**Отрывок текста**:
::::::::::

Интервью · Общество

Научиться стоять отдельно

Все чаще кажется, что от нас ничего не зависит. Как противостоять этому ощущению и не впасть в отчаяние. Разговор с философом и политологом Денисом Грековым

Ирина Лукьянова, учитель, обозреватель «Новой»

Петр Саруханов / «Новая газета»

Русская душа — негатив?

— В девяностые годы мне попалась книжка американского миссионера под названием «Введение в русскую душу». Миссионеры, которых много тогда приезжало в Россию, удивлялись тому, что головы тут у людей устроены не так, как у них. Видишь безобразие — напиши петицию, пожалуйся местным властям, выбери другого депутата, в конце концов. Россияне только вздыхали в ответ. И вот автор этой книжки объяснял, что тут решительные и самостоятельные люди систематически истреблялись или выдавливались из страны. И привычка не высовываться, ничего не предпринимать, терпеть воспитана на протяжении многих поколений. Если тут есть какая-то сермяжная правда — то ведь в таком обществе очень трудно воспитать другой принцип действий, кроме как терпеть?

— Ну кроме трудов американских миссионеров есть еще замечательная книга — сборник статей Льва Гудкова «Негативная идентичность», изданный еще в 2004 году. Там приведены данные социологических исследований, которые вел Гудков в «Левада-центре»*. Эти исследования были посвящены фиксации негативной тоталитарной идентичности — можно сказать, что на постсоветском пространстве, но фактически в России. И там они фиксировали разные ценностные составляющие, разные социальные формы мышления, как сказал бы Карл Мангейм, которые характерны для носителей этой идентичности. Что в целом можно о ней сказать?

Это не биологическая наследственность. Нельзя, разумеется, говорить, что россияне — это какие-то генетически выведенные рабы и прочее. Это, конечно, чушь. Но есть определенные социальные формы мышления, которые наследуются и воспроизводятся через социализацию. Это первое. Второе — есть и разные социальные эффекты вроде выученной беспомощности. И многие россияне — носители как раз такой негативной идентичности.

Денис Греков. Фото: соцсети

— Почему она негативная?

::::::::::

**Исходные данные**:

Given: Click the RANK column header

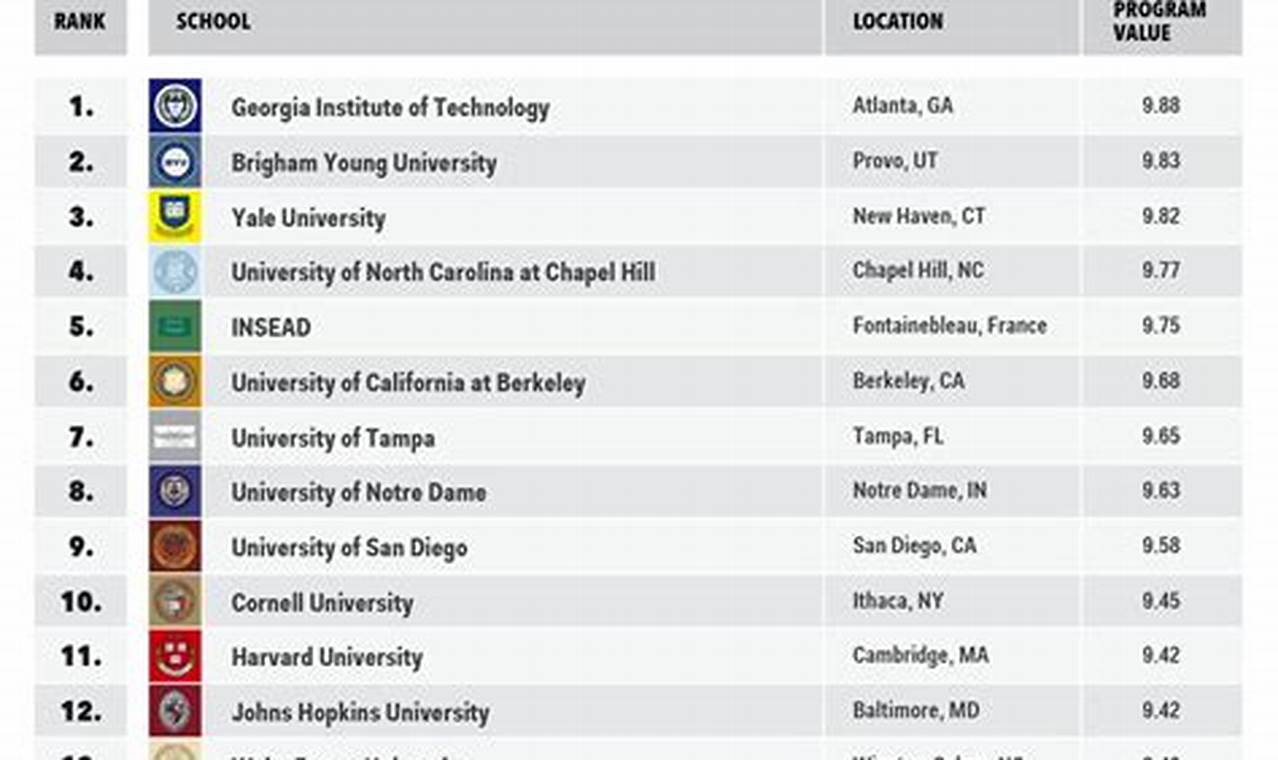Looking at the screenshot, I should (x=80, y=21).
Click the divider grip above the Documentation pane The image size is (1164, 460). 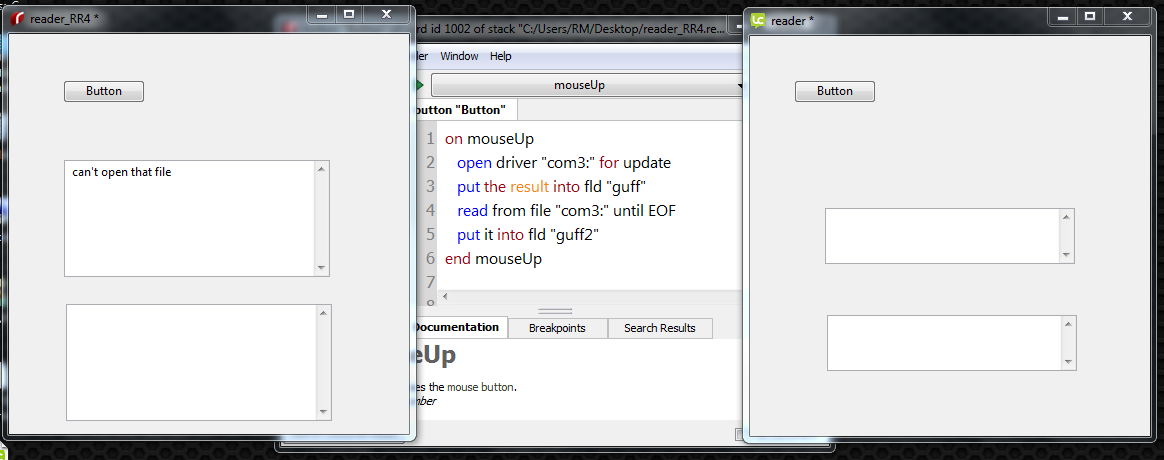point(555,311)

::::::::::

Продублируйте без изменений фрагмент интервью с Денисом Грековым, начиная со слов «Русская душа —» и вплоть до слов «кроме как терпеть?».

**Результат**:
Русская душа — негатив?

— В девяностые годы мне попалась книжка американского миссионера под названием «Введение в русскую душу». Миссионеры, которых много тогда приезжало в Россию, удивлялись тому, что головы тут у людей устроены не так, как у них. Видишь безобразие — напиши петицию, пожалуйся местным властям, выбери другого депутата, в конце концов. Россияне только вздыхали в ответ. И вот автор этой книжки объяснял, что тут решительные и самостоятельные люди систематически истреблялись или выдавливались из страны. И привычка не высовываться, ничего не предпринимать, терпеть воспитана на протяжении многих поколений. Если тут есть какая-то сермяжная правда — то ведь в таком обществе очень трудно воспитать другой принцип действий, кроме как терпеть?